Dann gibt es Bridge-Methoden bei generischen Hierarchien:



> Der Compiler fügt für alle Methoden der Supertypen eines Subtyps D Bridge-Methoden in D ein, wenn
> - D die Methoden dieser Supertypen direkt mit einem anderen Raw-Type überschreibt.
> - in D die Methoden dieser Supertypen zwar nicht direkt überschrieben werden, aber mit einem anderen Raw-Type aufgerufen werden kann (d.h. diese Methode nicht abstract ist)
> 
> Der Type einer Bridge-Methode ist der des Raw-Types der Superklasse, die die überschriebene Methode als letzte implementiert oder deklariert hat. In der Methode werden evt. vorhandene generische Argumente zum Raw-Type des Subtypen gecastet und - sofern vorhanden -  die Subtyp-Methode aufgerufen oder ansonsten die Supertyp-Methode


(ebd., S. 79)

Ich will eigentlich nicht genauer über diese Sätze nachdenken. Fakt ist, es gibt Brücken-Methoden, und da diese direkt vom Compiler eingefügt werden, unterliegen diese nicht den Beschränkungen, dass eine Methoden-Auflösung den Rückgabewert nicht berücksichtigen darf, sondern nutzen dieses Feature aus.
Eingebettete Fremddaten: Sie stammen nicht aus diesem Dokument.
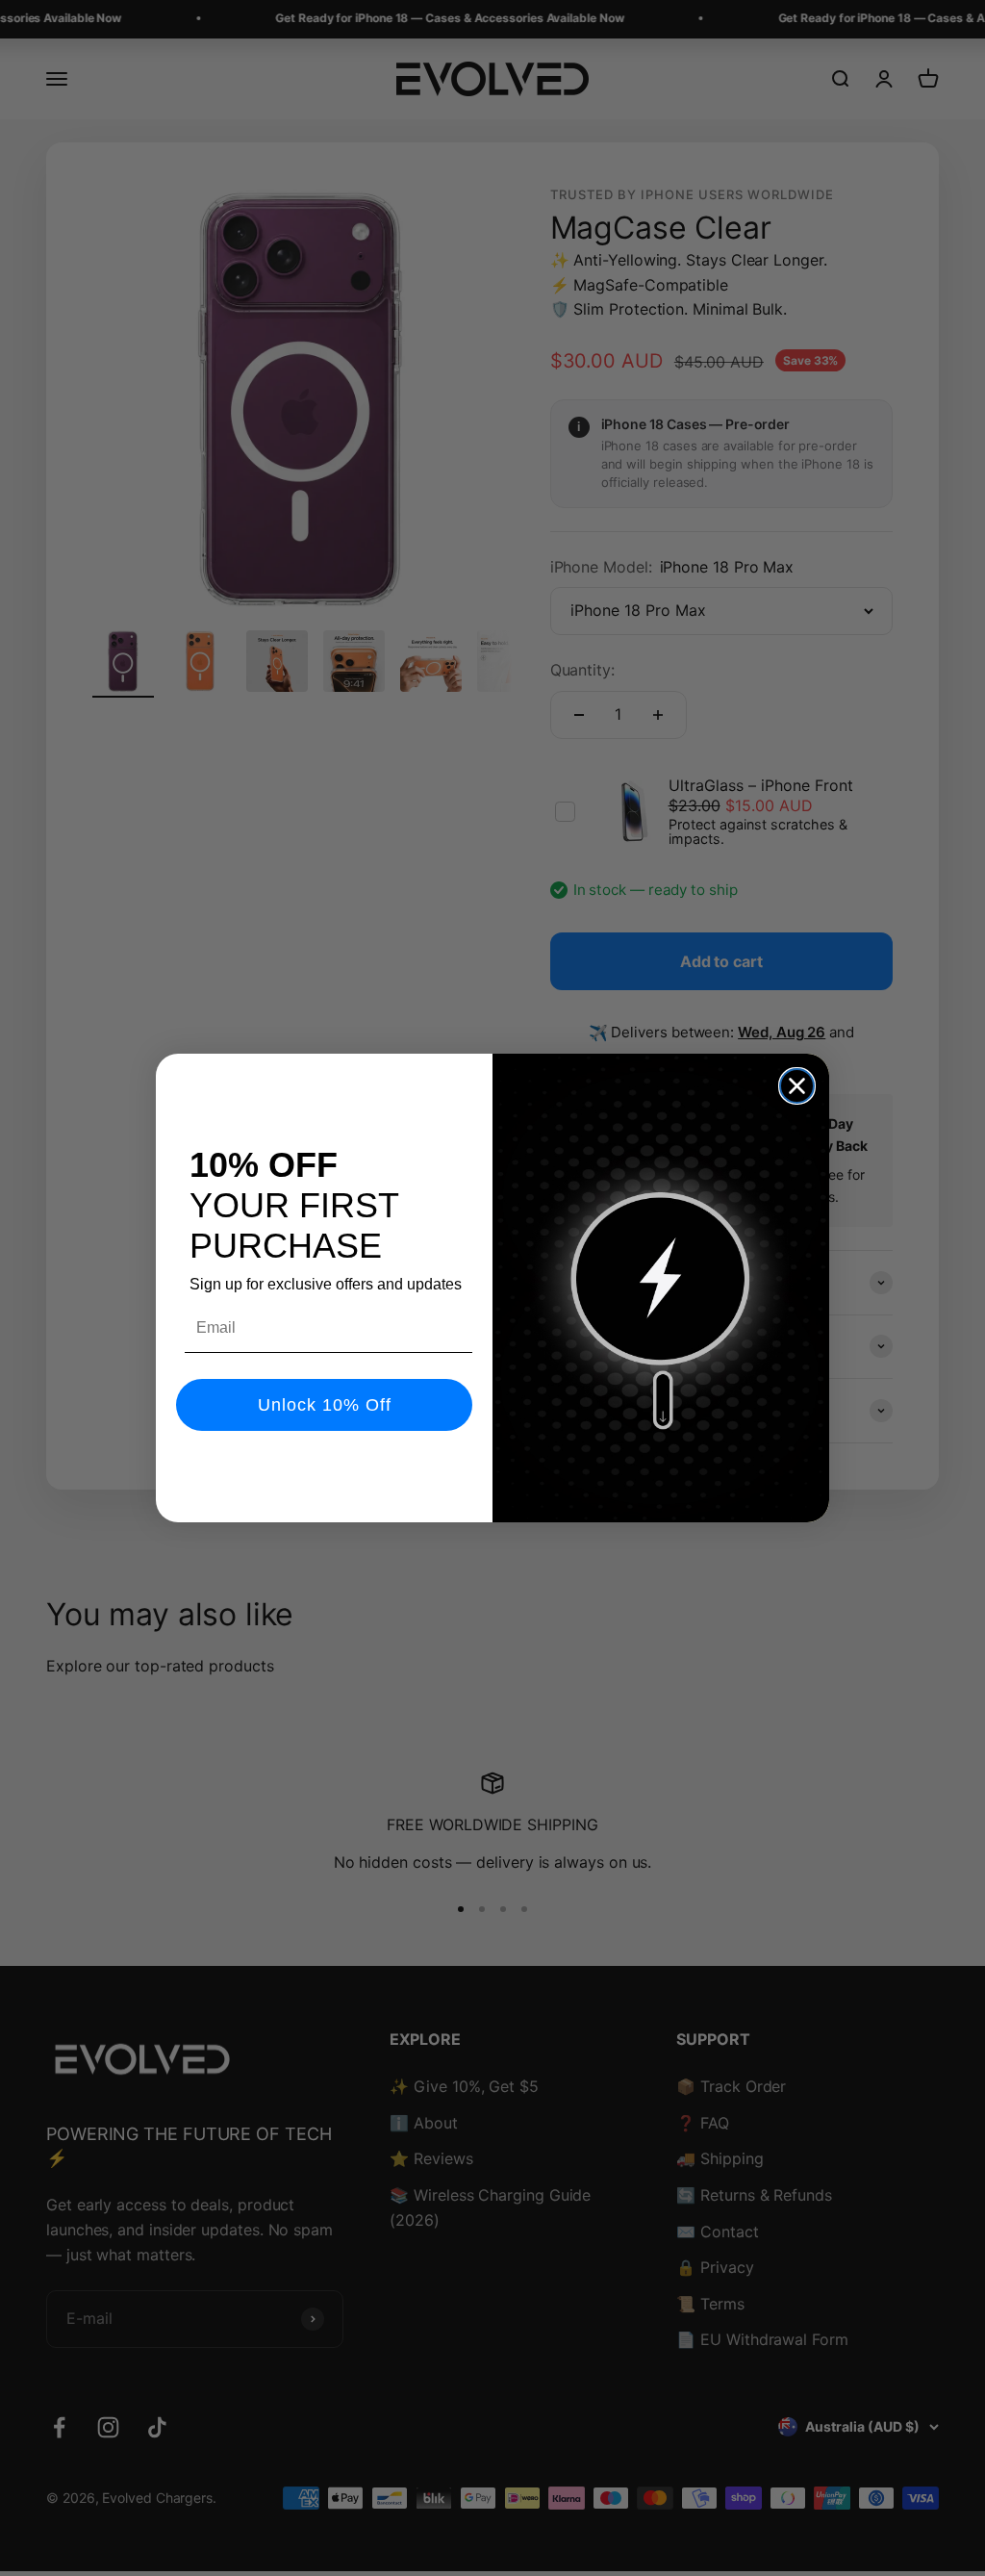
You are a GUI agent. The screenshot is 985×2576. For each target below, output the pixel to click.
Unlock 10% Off (324, 1405)
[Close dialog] (797, 1086)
Das erklärt auch, warum man Name-Clashes mit Methoden bekommen kann, die man gar nicht in der Klasse definiert hat - man ist auf eine Brücken-Methode gestoßen.


----------



## Landei (12. Apr 2011)

Ach ja, hier werden Brückenmethoden recht gut erklärt: Generics in Java 1.5


----------